Jihadists
avenge Ft. Hood case in court
Washington
– As Army prosecutors fight to be allowed to use evidence that Maj.
Abu Nidal Malik Hasan got religious instruction and encouragement
from Mullah Anwar Awlaki, lawyers are suing the government for
targeting him in a drone rocket attack.
A
native of Las Cruces, New Mexico, who served as a Mullah at the Falls
Church, Virgina, mosque where Maj. Hasan worshipped during his
training as an Army psychiatrist, Awlaki also taught jihad at a San
Diego mosque.
He
inspired the shoe bomber, the underwear bomber, and at least one of
the 9/11 hijackers who also participated in planning the assault on
the U.S.S. Cole in 2000, as well as an earlier failed attempt to bomb
another destroyer, U.S.S The Sullivans.
Mullah Anwar Awlaki |
When
a drone rocket attack caught him riding in a pickup truck, he was
tooling through the desert in Yemen, where he served as a top
religious adviser to Al Qaeda in the Arabian Peninsula (AQAP). A similar attack claimed the life of his 16-year-old son two weeks later.
A lawsuit filed in the U.S. District Court for Washington, D.C., alleges that the act of targeting Awlaki is illegal, a violation of U.S. and international law, and seeks unspecified damages as may be established in litigation. (click here to read the lawsuit)
Lawyers
for both the ACLU and The Center for Constitutional Rights are
prosecuting the civil suit, which alleges that “Since
2001, and routinely since 2009, the United States has carried out
deliberate and premeditated killings of suspected terrorists
overseas. The U.S. practice of 'targeted killing' has resulted in the
deaths of thousands of people, including many hundreds of civilian
bystanders. While some targeted killings have been carried out in the
context of the wars in Afghanistan and Iraq, many have taken place
outside the context of armed conflict, in countries including Yemen,
Somalia, Pakistan, Sudan, and the Philippines. These killings rely on
vague legal standards, a closed executive process, and evidence never
presented to the courts.”
Secretary
of Defense Leon Panetta, Joint Chiefs of Staff Chair William H.

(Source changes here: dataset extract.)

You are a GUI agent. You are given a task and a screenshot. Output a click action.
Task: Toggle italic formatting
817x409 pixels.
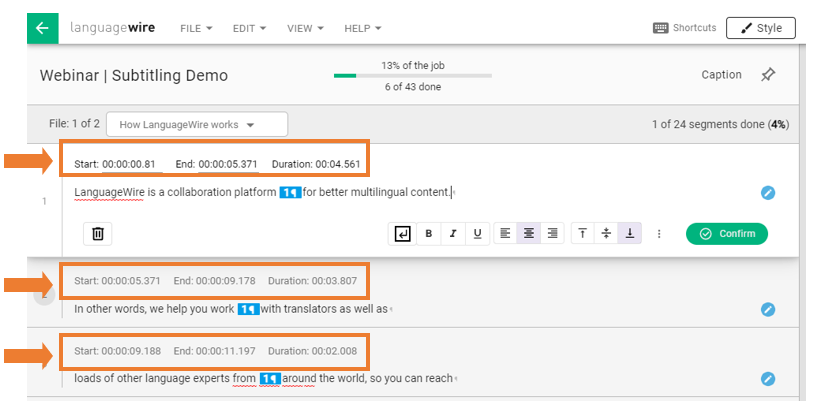[x=453, y=234]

McRaven, Special Operations Commander Joseph Votel, and CIA Director
David Petraeus are named as defendants.
At
least part of the evidence Army prosecutors seek to use against Dr.
Hasan includes e-mail messages in which he “gushed” that he can
hardly wait to join Awlaki and other jihadists in Islamic high
heaven. Awlaki replied that the teachings of Islam justify murder in
the name of Allah to spread the word of peace.